Ben devrimden bahsettiğimde, dramatik bir sosyal dönüşümü kastediyorum. Ama benim devrimim devlet veya kapitalizmin yıkılması gibi dış dünyadaki objektif değişimlerle tanımlı değil. Bunlar bana göre yanlızca semptomlar. Bence devrim bizim dışımızda bulunabilen bir şey değil. Tümüyle içsel ve tamamiyle kişisel birşey.

Her bireyin bir bakış açısı vardır. Hepimiz dünyayı farklı bir şekilde görürüz. Ancak çoğu insan için, bakış açılarını içinde yaşadıkları toplum onlar için biçimlendirir. Ezici çoğunluğumuz, dünyayı ve kendimizi, hayatlarımızı yöneten kurumlar, yani hükümet, aile, evlilik, kilise, şirketler, okul, vb. tarafından koşullanmış bir şekilde görürüz. Bu kurumların her biri de, genel olarak Sistem dediğim —göreli bir azınlığın gücünün devamını sağlamak amacıyla kurulmuş— bir varlığın parçasıdır. Bu seçkin tabakanın hep daha fazla ve daha fazla güç hırsından destek alan Sistem kaçınılmaz şekilde dünyanın geri kalanına baskı yapmak suretiyle iktidarını besler.

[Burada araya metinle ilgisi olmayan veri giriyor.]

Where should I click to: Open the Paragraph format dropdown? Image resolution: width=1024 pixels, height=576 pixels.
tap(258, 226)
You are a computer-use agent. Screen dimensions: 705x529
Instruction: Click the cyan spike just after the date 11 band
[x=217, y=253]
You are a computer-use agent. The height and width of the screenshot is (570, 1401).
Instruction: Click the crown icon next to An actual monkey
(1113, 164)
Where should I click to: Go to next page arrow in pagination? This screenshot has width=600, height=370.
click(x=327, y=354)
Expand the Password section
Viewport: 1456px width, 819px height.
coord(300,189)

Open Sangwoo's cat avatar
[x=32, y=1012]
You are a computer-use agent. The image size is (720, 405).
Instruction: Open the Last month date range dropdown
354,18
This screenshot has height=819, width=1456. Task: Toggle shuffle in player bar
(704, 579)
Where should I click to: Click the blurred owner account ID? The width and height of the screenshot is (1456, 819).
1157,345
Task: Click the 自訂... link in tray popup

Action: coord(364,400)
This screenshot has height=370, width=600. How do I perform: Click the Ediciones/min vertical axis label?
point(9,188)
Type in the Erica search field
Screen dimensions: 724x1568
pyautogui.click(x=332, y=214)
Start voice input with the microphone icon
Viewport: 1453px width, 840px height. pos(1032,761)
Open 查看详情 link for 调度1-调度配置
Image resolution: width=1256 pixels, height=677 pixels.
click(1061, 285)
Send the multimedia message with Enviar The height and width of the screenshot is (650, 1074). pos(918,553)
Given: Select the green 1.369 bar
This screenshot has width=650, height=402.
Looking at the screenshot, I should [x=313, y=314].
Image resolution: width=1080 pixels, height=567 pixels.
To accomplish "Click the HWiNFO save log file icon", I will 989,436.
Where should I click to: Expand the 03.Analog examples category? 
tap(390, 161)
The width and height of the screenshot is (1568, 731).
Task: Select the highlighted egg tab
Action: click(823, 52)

Sistem, çoğu açıkça kabul edilen ama nadiren anlaşılan, çok daha az oranda karşı çıkılan, pek çok farklı baskı türü kullanır. Önce sınıf ayrımı vardır, yani ekonomik baskı; devletçilik, yani insanların siyasal otorite yoluyla boyun eğdirilmesi; cinsiyetçilik ve eşcinsellik, yani heteroseksüel (erkek) üstünlüğü ya da ataerkillik; ırkçılık, ki etnik kökene dayalı baskı için kullanılan genel bir terimdir. Bu açıkça kabul edilen baskı türlerine ek olarak yaşa bağlı ayrımcılık, yani yetişkinlerin çocuk ve genç insanlar üstündeki hegemonyası; ve son olarak da insan merkezcilik, yani türcülük dolayısıyla ortaya çıkan baskılar ve çevresel yıkım vardır[2].

Tarih boyunca, Sistem bu baskı dengelerine dayalı olarak varlığını sürdürmüş, ve bunların sonucu olarak gücünü arttırıp yoğunlaştırmıştır. Bunun sonucu olarak, her baskı türü bir diğerine bağlı hale gelmiştir. Bu farklı baskı türlerinin birleşmesi birbirinin etkisini arttırıp, özellikle güç ve dayanıklılık konusunda birbirini tamamlamasına yol açmıştır.

Sosyal olarak bizi kurgulayan güç, aynı zamanda ırkçılığın, türcülüğün, cinsiyetçiliğin ve sınıf ayrımcılığının vb. arkasındaki güçle aynıdır. Dolayısıyla çoğumuzun, Sistemin kurumlarının ürünleri olarak, baskıyı içimizde besleyecek şekilde sosyal olarak kurgulandığımızı varsaymamız makul olacaktır.

Devrim bize küçük yaştan beri aşılanmış batıl inançlara ve sahte değerlere, ve yapmayı ve yapmamayı öğrendiğimiz davranışlara meydan okuma sürecidir -bir olay değil-. Düşman kendimizizdir; kafamızın içindeki zorbalardan kurtulmak devrim olacaktır —onların sokaktaki yapılarının çöküşünü izlemek yalnızca birlikte, yekvücüt ve sınırsız bir şekilde devrim yaptığımızın (müjdeli!) bir işaretidir. Sosyal devrim içsel süreçlerin bir toplamıdır. İçinde yaşadığımız objektif koşulların radikal sosyal değişimi, böyle bir devrimin sonucu olarak ancak orataya çıkabilir.